A minister needs people that he/she (I will use he here due to laziness) can trust.

  1.  He needs one he can trust with his emotions. He needs an UNCRITICAL LISTENER. People in minister often struggle greatly because they are uncertain who they can talk to about their burdens or frustrations. Far to many in the religious profession have the awful tendency to be advice givers and experts; or worse, judge-ers and condemners. Sometimes one need to vent or even confess to someone who will simply listen and accept. However, as Liz Ryan noted, you need more than this. One needs more than the human equivalent of a fuzzy blanket to talk to.
  2. He needs one he can trust with the truth. He needs a BRUTALLY HONEST ADVISOR (or BHA, for short). The truth hurts, but sometimes we need to hear the truth… but from someone we trust. A BHA should be someone who we trust to know the truth, and trust that he/she has our best interests at heart. For example, a pastor who likes to lead corporate worship with an off-pitch voice, needs someone who cares enough to tell him the truth— that his singing voice and microphones don’t really mix. (I would like to add “You know who you are…,” but in fact, you probably don’t.)
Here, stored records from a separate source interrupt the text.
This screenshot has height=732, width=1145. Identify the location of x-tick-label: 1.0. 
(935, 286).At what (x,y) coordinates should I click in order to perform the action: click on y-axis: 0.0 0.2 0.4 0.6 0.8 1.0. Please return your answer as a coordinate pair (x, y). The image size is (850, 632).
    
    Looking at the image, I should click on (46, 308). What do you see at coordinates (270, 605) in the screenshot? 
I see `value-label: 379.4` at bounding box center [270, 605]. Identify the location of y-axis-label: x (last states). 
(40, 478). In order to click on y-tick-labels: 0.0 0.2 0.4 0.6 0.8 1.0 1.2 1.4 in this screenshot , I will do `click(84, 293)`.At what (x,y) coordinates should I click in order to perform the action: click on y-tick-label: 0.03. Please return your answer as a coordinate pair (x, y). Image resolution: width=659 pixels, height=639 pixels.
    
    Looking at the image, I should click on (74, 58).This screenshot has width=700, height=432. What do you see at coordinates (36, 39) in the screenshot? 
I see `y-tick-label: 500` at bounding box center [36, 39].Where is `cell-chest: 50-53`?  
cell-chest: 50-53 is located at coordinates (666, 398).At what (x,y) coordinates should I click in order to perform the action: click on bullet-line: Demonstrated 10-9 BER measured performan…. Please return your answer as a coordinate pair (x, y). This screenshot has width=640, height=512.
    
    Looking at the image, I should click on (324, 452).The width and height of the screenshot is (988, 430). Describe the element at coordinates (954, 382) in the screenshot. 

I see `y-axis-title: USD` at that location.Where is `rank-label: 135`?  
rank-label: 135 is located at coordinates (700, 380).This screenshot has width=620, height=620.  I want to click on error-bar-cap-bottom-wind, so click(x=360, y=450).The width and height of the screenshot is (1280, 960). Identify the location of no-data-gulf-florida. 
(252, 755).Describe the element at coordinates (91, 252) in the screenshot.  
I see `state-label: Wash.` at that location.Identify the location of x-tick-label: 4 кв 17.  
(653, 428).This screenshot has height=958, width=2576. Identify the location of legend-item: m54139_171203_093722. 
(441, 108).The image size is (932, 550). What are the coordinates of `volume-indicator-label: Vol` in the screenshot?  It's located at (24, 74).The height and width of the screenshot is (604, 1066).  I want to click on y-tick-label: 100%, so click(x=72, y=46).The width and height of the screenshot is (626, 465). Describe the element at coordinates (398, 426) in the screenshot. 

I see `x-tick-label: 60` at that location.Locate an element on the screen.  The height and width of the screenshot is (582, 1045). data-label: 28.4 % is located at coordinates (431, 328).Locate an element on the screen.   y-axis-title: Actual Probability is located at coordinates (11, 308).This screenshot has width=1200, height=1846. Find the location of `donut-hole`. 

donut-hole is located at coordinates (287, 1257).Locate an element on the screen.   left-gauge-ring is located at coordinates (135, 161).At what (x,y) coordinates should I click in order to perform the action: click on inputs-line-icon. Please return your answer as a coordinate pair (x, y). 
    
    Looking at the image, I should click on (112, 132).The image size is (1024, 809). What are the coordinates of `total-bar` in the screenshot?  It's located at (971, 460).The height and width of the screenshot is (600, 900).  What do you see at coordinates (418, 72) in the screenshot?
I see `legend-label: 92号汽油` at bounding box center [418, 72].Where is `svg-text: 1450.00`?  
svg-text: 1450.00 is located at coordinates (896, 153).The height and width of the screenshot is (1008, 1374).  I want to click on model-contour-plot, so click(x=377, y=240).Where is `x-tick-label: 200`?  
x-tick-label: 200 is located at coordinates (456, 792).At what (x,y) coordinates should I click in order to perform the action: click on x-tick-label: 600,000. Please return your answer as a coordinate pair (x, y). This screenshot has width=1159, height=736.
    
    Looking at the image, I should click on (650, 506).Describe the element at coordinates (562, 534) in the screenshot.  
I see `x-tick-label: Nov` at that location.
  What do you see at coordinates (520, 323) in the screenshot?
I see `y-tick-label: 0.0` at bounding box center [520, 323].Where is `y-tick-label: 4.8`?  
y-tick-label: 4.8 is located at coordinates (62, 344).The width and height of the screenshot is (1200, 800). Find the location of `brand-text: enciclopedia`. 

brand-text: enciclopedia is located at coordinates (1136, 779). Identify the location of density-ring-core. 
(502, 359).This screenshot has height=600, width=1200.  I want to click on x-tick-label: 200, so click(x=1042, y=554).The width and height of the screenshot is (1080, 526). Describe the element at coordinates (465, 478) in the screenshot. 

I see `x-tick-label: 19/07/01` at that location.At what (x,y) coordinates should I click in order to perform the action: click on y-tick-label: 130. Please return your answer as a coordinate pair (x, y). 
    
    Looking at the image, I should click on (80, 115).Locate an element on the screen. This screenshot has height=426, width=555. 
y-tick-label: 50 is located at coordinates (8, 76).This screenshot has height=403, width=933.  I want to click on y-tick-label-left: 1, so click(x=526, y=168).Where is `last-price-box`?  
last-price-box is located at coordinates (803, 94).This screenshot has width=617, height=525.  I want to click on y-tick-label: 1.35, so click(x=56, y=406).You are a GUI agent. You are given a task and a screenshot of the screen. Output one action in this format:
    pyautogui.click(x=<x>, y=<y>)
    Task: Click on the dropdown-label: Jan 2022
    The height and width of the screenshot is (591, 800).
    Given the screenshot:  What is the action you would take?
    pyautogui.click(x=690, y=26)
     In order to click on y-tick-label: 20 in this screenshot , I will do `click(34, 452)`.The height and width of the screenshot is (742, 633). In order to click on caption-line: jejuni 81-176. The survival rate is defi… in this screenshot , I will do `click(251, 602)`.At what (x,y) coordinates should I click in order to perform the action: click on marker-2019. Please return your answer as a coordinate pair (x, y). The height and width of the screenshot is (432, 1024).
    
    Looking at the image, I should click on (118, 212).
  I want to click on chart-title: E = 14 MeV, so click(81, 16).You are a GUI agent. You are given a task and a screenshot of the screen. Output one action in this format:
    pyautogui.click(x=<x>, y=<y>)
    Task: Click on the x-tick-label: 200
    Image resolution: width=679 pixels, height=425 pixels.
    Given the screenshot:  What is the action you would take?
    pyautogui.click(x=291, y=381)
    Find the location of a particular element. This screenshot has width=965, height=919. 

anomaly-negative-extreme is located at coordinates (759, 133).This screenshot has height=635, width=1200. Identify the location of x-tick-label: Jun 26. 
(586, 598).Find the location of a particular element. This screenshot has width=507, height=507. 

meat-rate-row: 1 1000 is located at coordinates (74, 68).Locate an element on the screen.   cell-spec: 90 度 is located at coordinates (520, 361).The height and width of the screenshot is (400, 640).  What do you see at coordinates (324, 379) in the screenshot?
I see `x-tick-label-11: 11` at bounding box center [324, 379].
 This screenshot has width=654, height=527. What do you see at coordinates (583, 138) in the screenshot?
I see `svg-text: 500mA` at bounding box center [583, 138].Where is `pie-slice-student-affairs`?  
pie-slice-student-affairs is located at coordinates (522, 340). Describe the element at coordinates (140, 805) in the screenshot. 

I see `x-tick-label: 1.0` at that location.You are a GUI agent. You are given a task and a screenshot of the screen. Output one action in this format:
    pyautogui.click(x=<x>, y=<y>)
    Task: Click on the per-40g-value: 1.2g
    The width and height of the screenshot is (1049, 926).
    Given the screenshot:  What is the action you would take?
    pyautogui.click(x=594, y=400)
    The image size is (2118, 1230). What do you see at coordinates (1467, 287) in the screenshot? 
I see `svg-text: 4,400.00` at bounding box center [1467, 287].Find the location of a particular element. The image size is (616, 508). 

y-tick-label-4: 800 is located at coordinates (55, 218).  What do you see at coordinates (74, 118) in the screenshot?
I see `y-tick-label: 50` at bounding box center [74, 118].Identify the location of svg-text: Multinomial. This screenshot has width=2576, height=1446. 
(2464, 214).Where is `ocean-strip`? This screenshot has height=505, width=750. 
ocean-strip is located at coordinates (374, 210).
  3. He needs one he can trust who has blazed the trail before him. He needs a MENTOR. This person is generally more experienced and commonly older. He has, generally, been there and done that. His primary strength is not drawn from books or articles but life experience. The advice given from a mentor is welcome because it is seen as trustworthy and based on reality. Commonly an older pastor or missionary is what is needed. However, age and experience are not enough. Good mentors are, sadly, a rare breed. If one is willing to help, think long and hard about it. A good mentor may be exactly what you need.
  4. He needs one he can trust to challenge him to grow. He needs a COACH. Like a mentor, a coach gives advice, but it may not be based on great experience. Rather it comes from a position of being a good listener, reflector, and reframer. A good coach is not always right, but should help the minister look at his life (holistically) from other perspectives.
  5. And speaking of other perspectives– He needs one he can trust to be a very different viewpoint. He needs a NON-MINISTRY FRIEND. A minister should have friends not in ministry. Frankly, he should have some not in the same denomination or organization. In fact, it would be good to have friends who are not even fellow-believers. He needs someone who doesn’t talk shop and, frankly, wouldn’t really understand shop-talk anyway.  He needs someone he knows who won’t give the same old “Christianese” or denominational formulae for specific concerns. And much like the Uncritical Listener, the non-ministry friend can listen without being religiously or professionally invested or biased.

Of course, if you need such friends, others do as well. Which roles can you serve for others?